His calculation is straightforward: if the industry commits around $8 trillion to AI data centers, it would require about $800 billion in annual profits just to cover capital costs. “There’s no way that’s going to yield a return,” the executive summarizes.
$80 Billion to Fill a 1 GW Data Center
Krishna’s starting point is the cost of equipping a next-generation data center designed solely for large-scale AI workloads. According to his estimates, outfitting a campus with 1 gigawatt of capacity—the equivalent of a medium-sized city—requires around $80 billion in accelerators, servers, networks, and cooling systems.
The problem is that major tech companies are no longer talking about just one gigawatt. Krishna recalls that some leading AI players internally plan between 20 and 30 gigawatts for the coming years. That’s alone, for a single company, enough to drive investments up to approximately $1.5 trillion.
Adding up public announcements and sector figures, the executive estimates the total planned capacity for “AGI-class” workloads to be around 100 gigawatts.
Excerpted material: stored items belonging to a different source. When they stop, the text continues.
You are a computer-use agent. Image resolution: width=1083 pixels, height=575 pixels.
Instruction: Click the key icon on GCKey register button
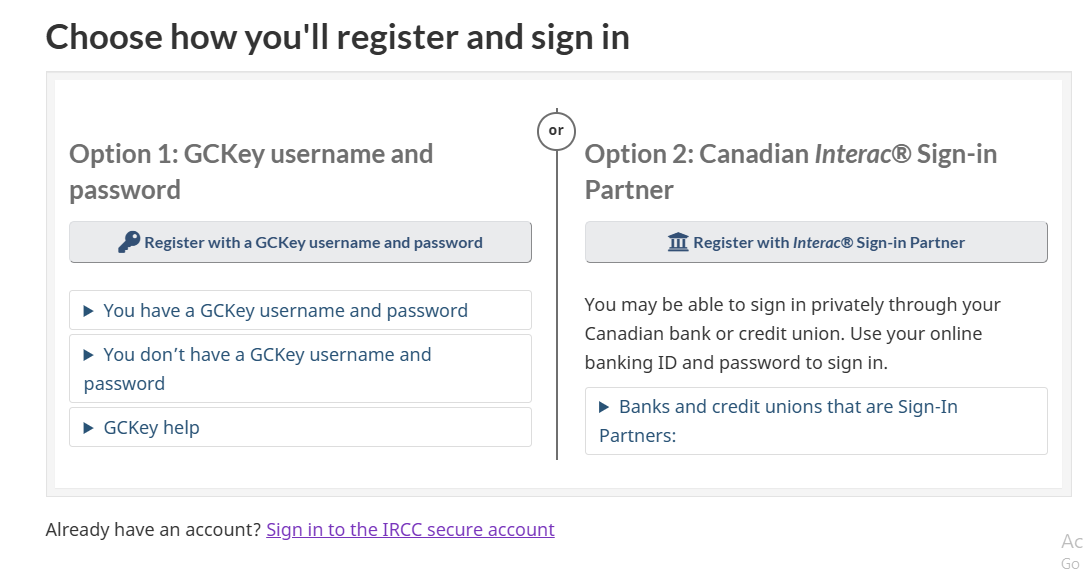pyautogui.click(x=129, y=242)
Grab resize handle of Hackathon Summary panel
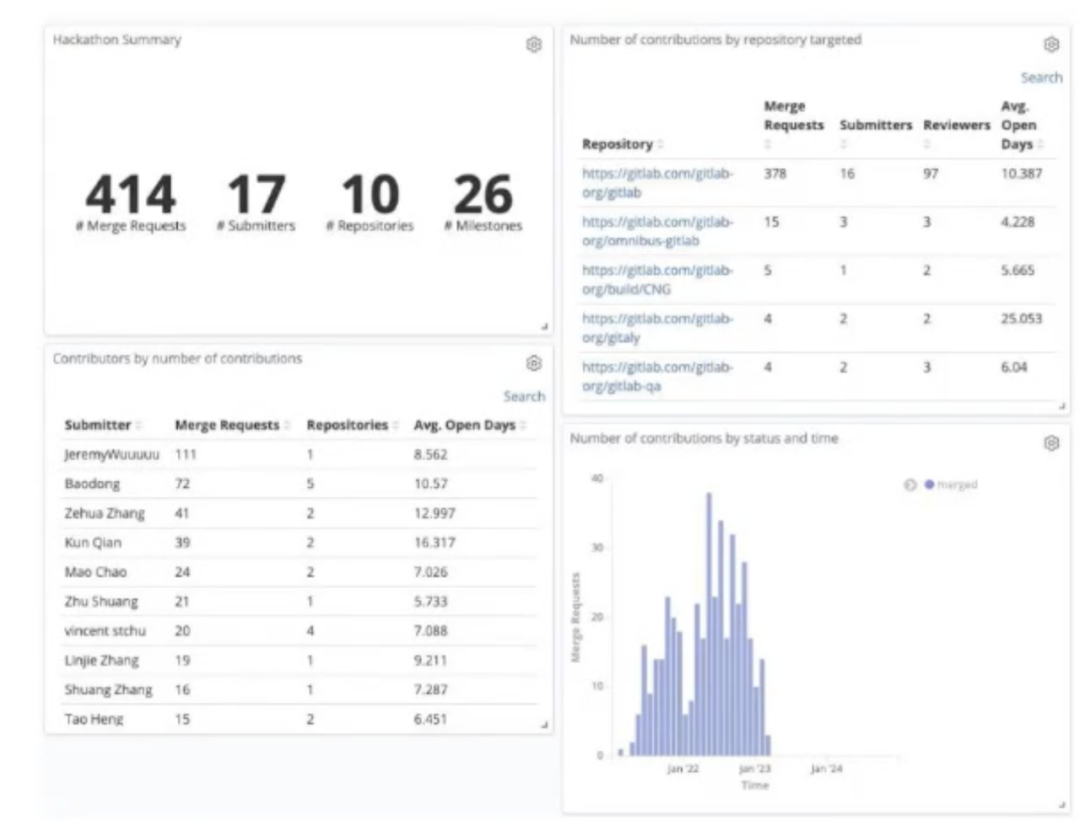The height and width of the screenshot is (821, 1080). [544, 326]
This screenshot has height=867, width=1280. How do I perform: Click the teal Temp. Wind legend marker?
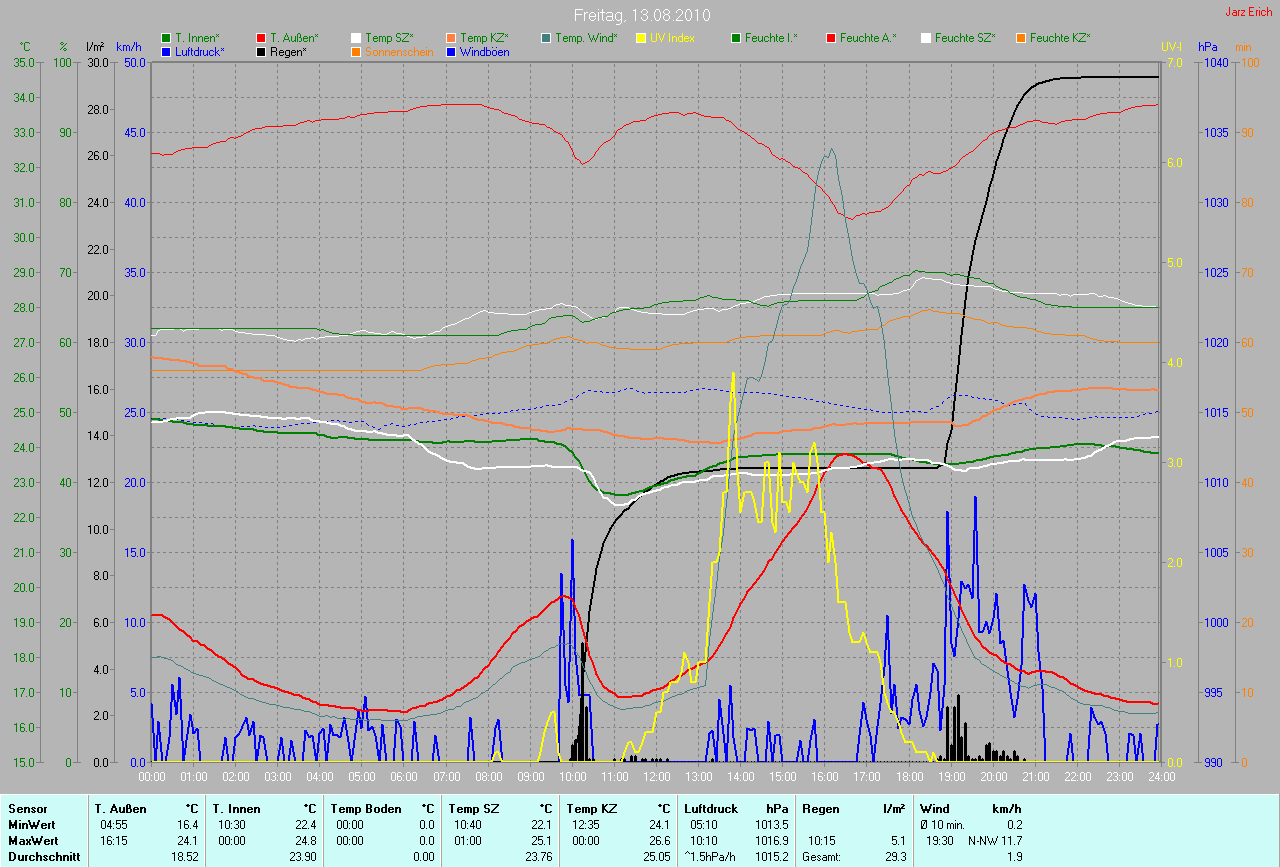point(546,38)
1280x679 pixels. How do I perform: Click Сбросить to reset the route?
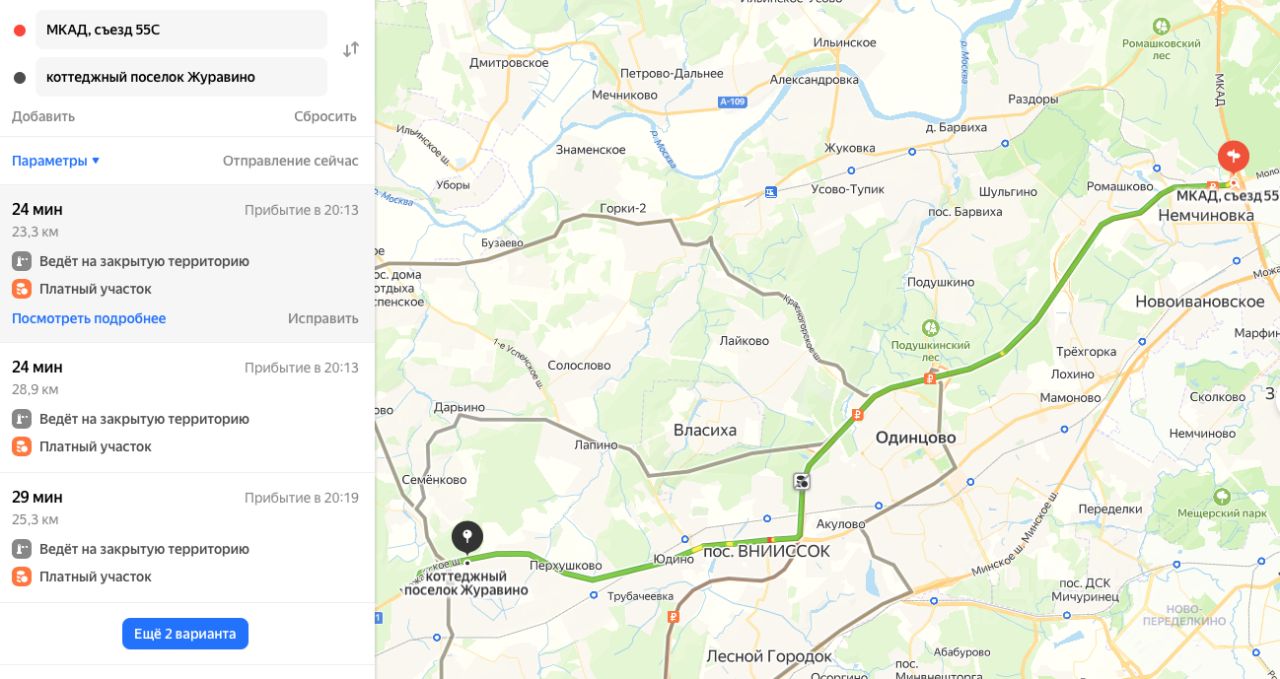[x=325, y=116]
This figure not only strains electrical grids but also challenges any notion of reasonable investment returns.
Accelerated Depreciation: Five Years to “Pump and Refill”
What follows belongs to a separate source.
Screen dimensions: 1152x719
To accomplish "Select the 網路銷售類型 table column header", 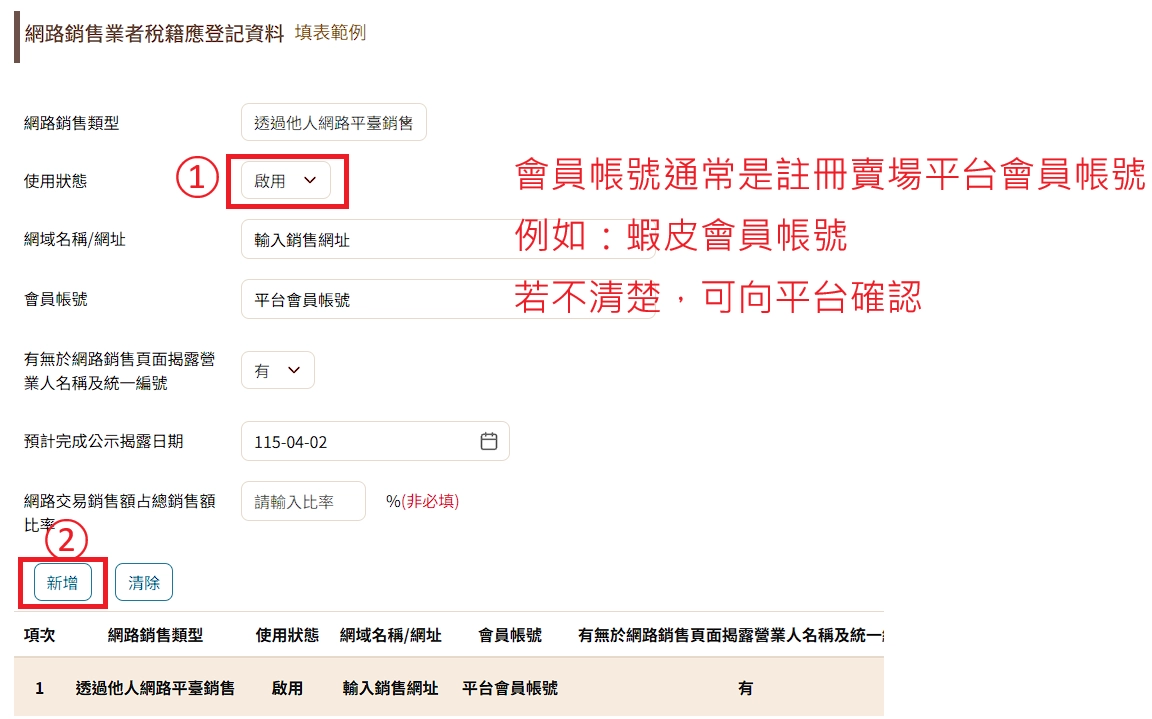I will coord(155,635).
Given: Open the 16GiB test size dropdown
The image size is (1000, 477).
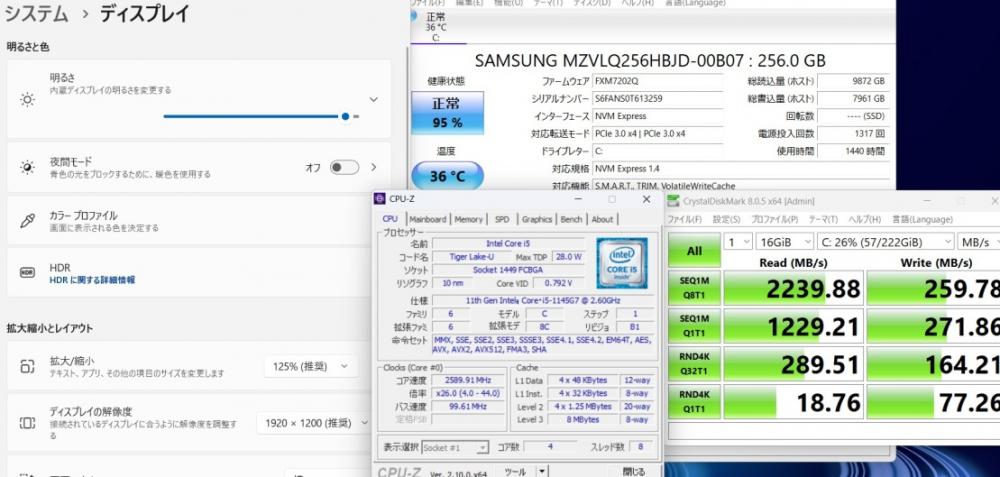Looking at the screenshot, I should pyautogui.click(x=785, y=242).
Beyond the headline numbers of trillions, Krishna highlights an element he believes the market underestimates: the depreciation of AI chips.
In practice, large accelerators typically depreciate over about five years. But the rapid succession of generations—performance jumps that multiply power per watt multiple times—makes it very difficult to extend their lifespan beyond that period without falling behind the competition.
The senior executive’s conclusion is clear: each cycle forces companies to “write off” (for accounting and competitive reasons) much of their installed hardware and replace it with new equipment. In a scenario involving trillions of dollars in investment, this cycle of replacement entails an annualized capital cost only sustainable with extraordinary and very stable profits for years—something far from guaranteed in an still-immature market.
The Push for AGI and Pressure on Hyperscalers
Krishna’s warnings come at a time when big AI firms and cloud platforms are competing to demonstrate who can train and deploy the most powerful models on the market.
Meanwhile, governments and investment funds back projects of “AI factories” with tens of gigawatts, aiming for a potential AGI that, according to supporters, could generate an unprecedented productivity explosion. But, for now, much of that future revenue remains more a promise than a reality.
Krishna emphasizes that many of these plans assume a highly optimistic combination of token prices, sustained demand, and relatively controlled energy costs. If any of these variables shift—due to supply saturation, regulation, physical limits of the electrical grid, or social rejection of new infrastructures—the return on investment could plummet.
His message is particularly directed at the so-called hyperscalers: large cloud and digital service platforms. He warns that the race for size could become a trap if not accompanied by a truly solid business model.
Less Concrete, More Efficiency?
Krishna’s skepticism isn’t a denial of AI; rather, it questions the current growth model based on relentless rack stacking. His comments align with a broader debate emerging in the sector: how much does it make sense to continue scaling solely by adding more chips and megawatts, instead of better utilizing existing infrastructure?
This involves various fronts: from software optimizations and more efficient architectures to new generations of specialized chips and smarter resource-sharing strategies among companies and workloads.
It also overlaps with growing concerns about the energy and water footprint of AI data centers and the actual capacity of electrical grids to absorb tens of gigawatts dedicated to calculations that, in many cases, are still seeking their economic and social fit.
A Wake-Up Call for the Market
Krishna’s statements are not a definitive diagnosis—long-term technology forecasts rarely unfold exactly as predicted—but they serve as a wake-up call for investors, regulators, and industry leaders.
If current figures are realized without fundamental improvements in efficiency, business models, and regulation, the industry could face a mountain of assets that are difficult to monetize in just a few years—right when social and political pressure regarding AI’s impact is at its peak.
In an environment where new data center projects and multi-billion-dollar chip deals are announced almost daily, the fact that a veteran leader like Krishna urges caution and emphasizes that numbers must add up is, at minimum, a sign that the debate on the economic and energy sustainability of mass AI is here to stay.